400字で分かる落語「芋俵」
104:芋俵(いもだわら)
【粗筋】 泥棒の相談。一人が芋俵に入り、二人で担いで運び、店の前に置かせてもらうと、夜になって俵を店に入れるだろうから、中の男が出て仲間を引き込む作戦。俵に入って自分で担ぐのは無理だと分かり、与太郎を仲間にして俵に入れる。店に入れられるまではうまく行ったが、逆さまに立てられて出るに出られない。腹の減った小僧と女中が芋を盗みに来たが、手探りで芋を探すので中の男はたまらない。お尻を触られてくすぐったいのを我慢する途端に、ブウッ……「おや、気の早いお芋だ」
【成立】 明和4(1767)年『友達ばなし』の「あか子」。万延2(1861)年、桂松光のネタ帳『風流昔噺』の「伊勢道中あなとり咄但シ千代のことば落」、狂言『柚子俵』などに人俵の趣向がある。狂言は芋ではなく柚子。

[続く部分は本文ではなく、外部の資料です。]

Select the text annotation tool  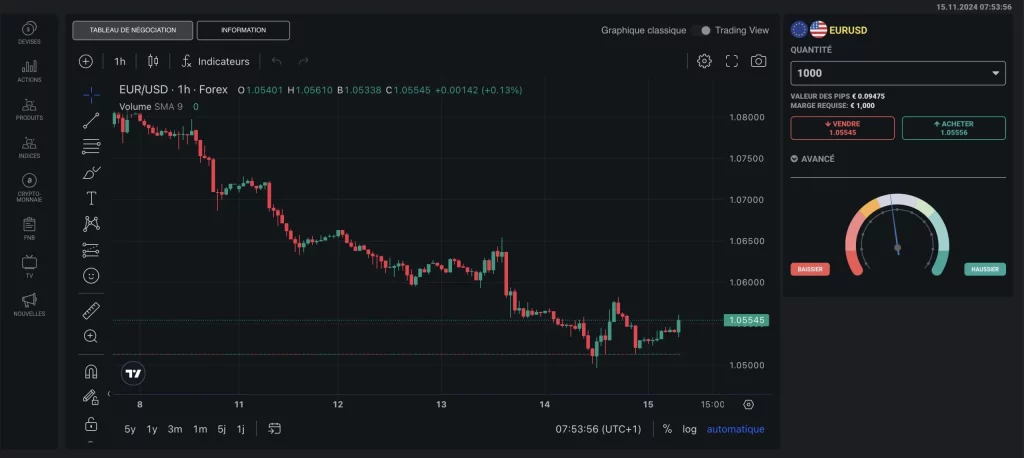click(x=91, y=198)
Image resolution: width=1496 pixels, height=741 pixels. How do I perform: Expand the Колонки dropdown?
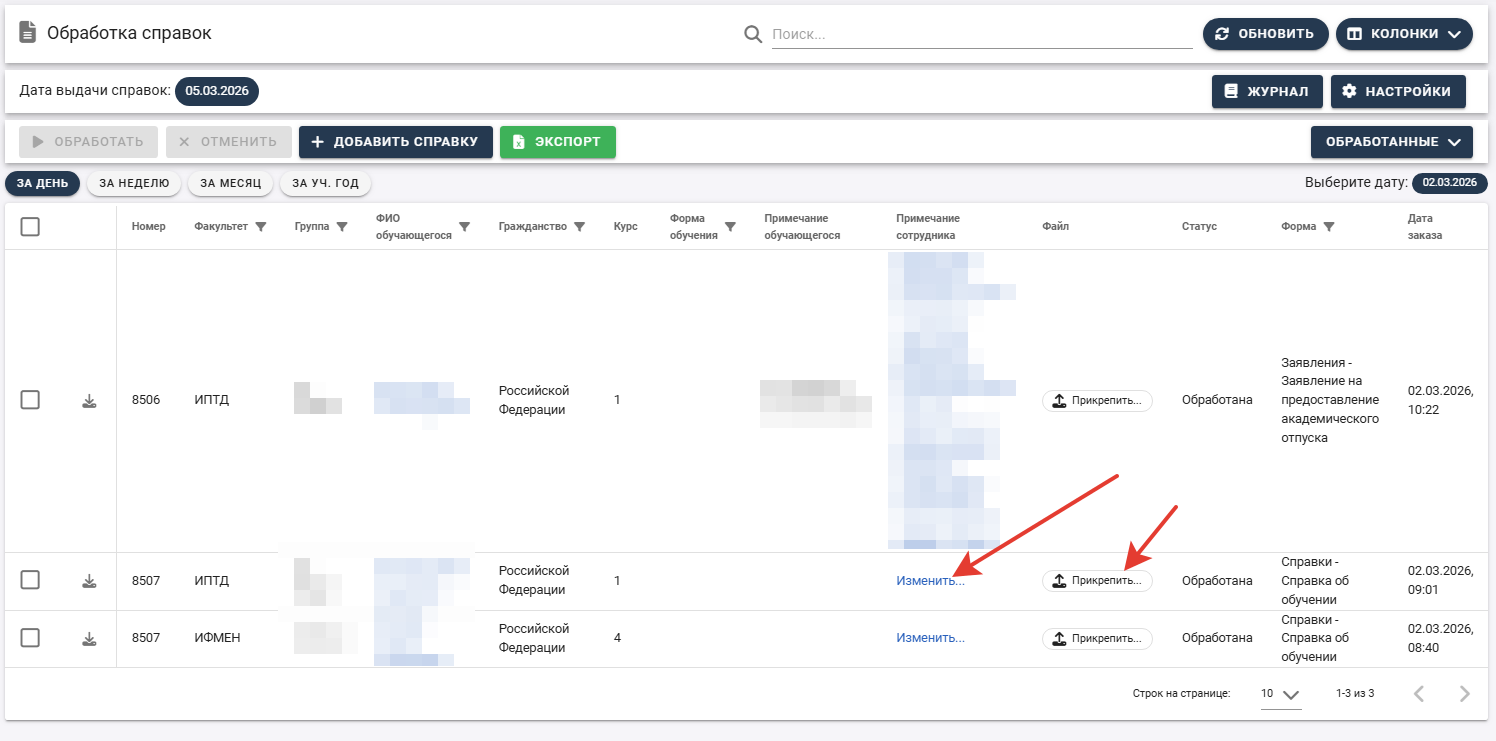coord(1403,34)
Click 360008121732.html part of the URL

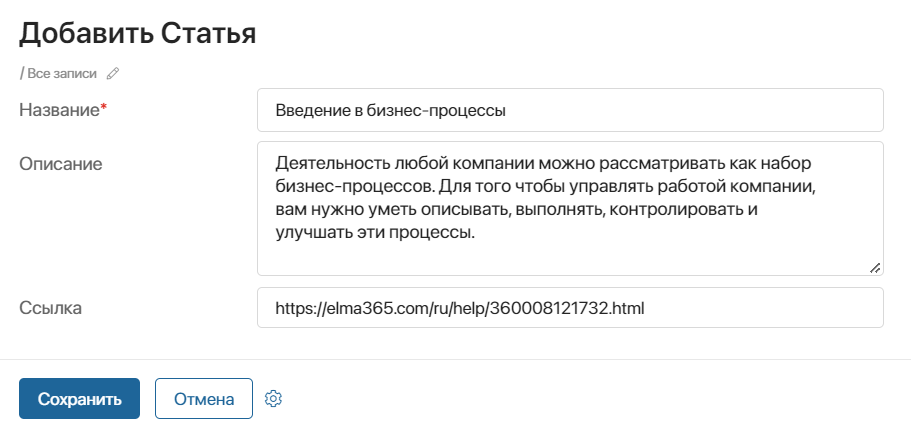[x=568, y=308]

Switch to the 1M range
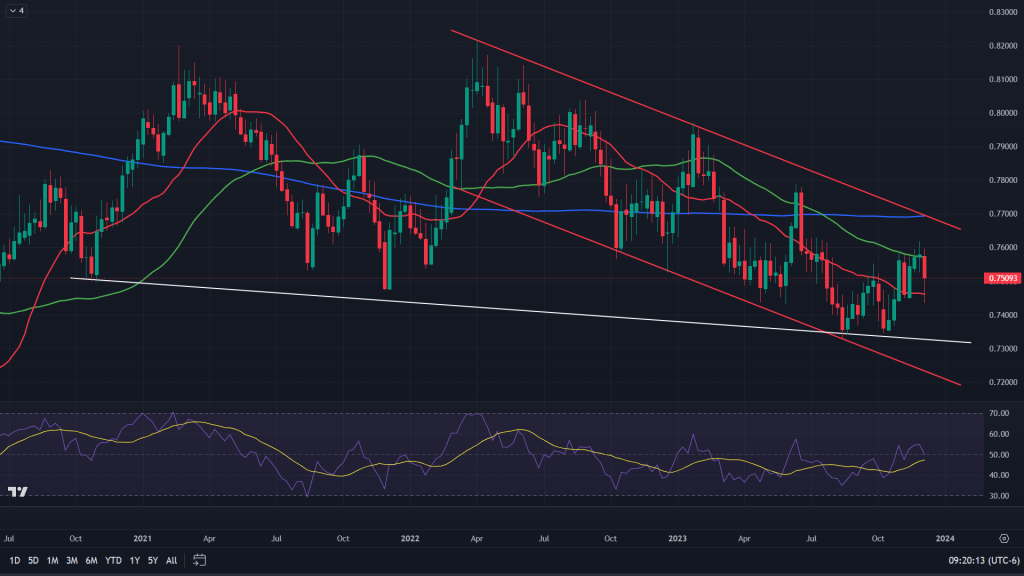(52, 560)
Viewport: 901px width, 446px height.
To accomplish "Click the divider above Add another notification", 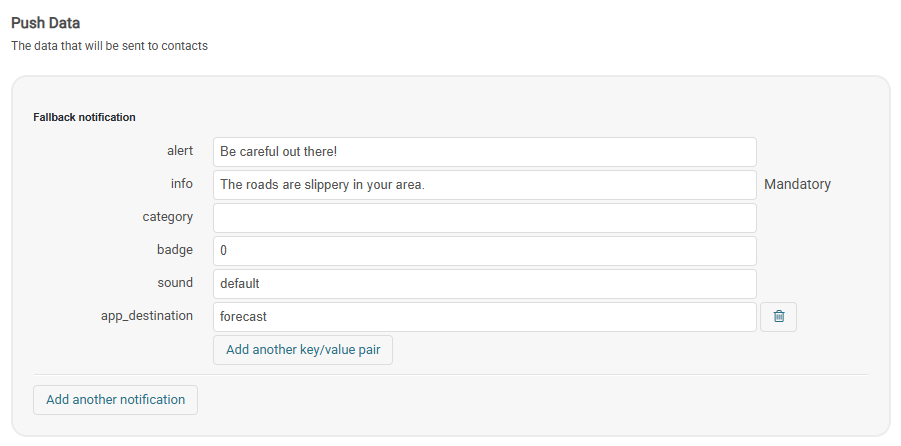I will (450, 375).
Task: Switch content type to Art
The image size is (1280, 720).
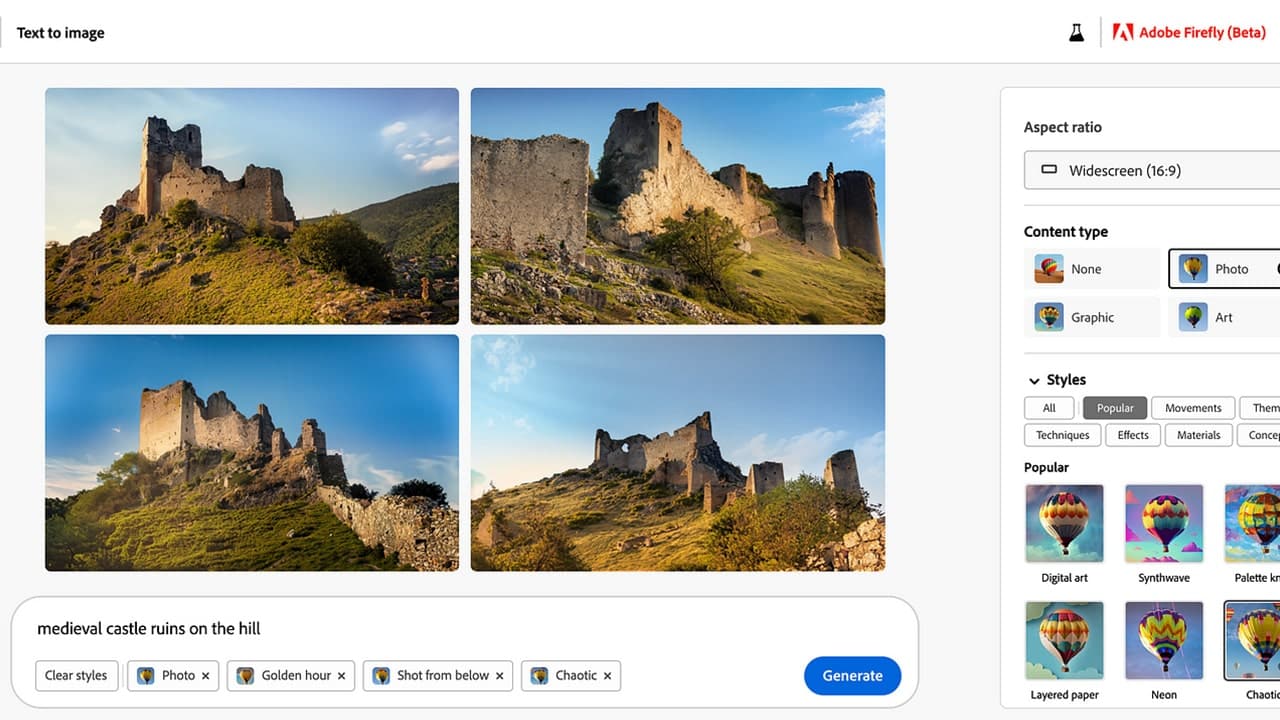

柳家小さん(4)が演じた時、下げを言ってさっさと下りてしまった。客はしばらく考えて理解し、わっと笑い声が上がって後の演者が出れなくなったという。
【一言】 「怪我生えている」など言うのは「受けないからそういうことを言わなければならないので、自部の未熟を恥じなければならぬ」(柳家小さん(5)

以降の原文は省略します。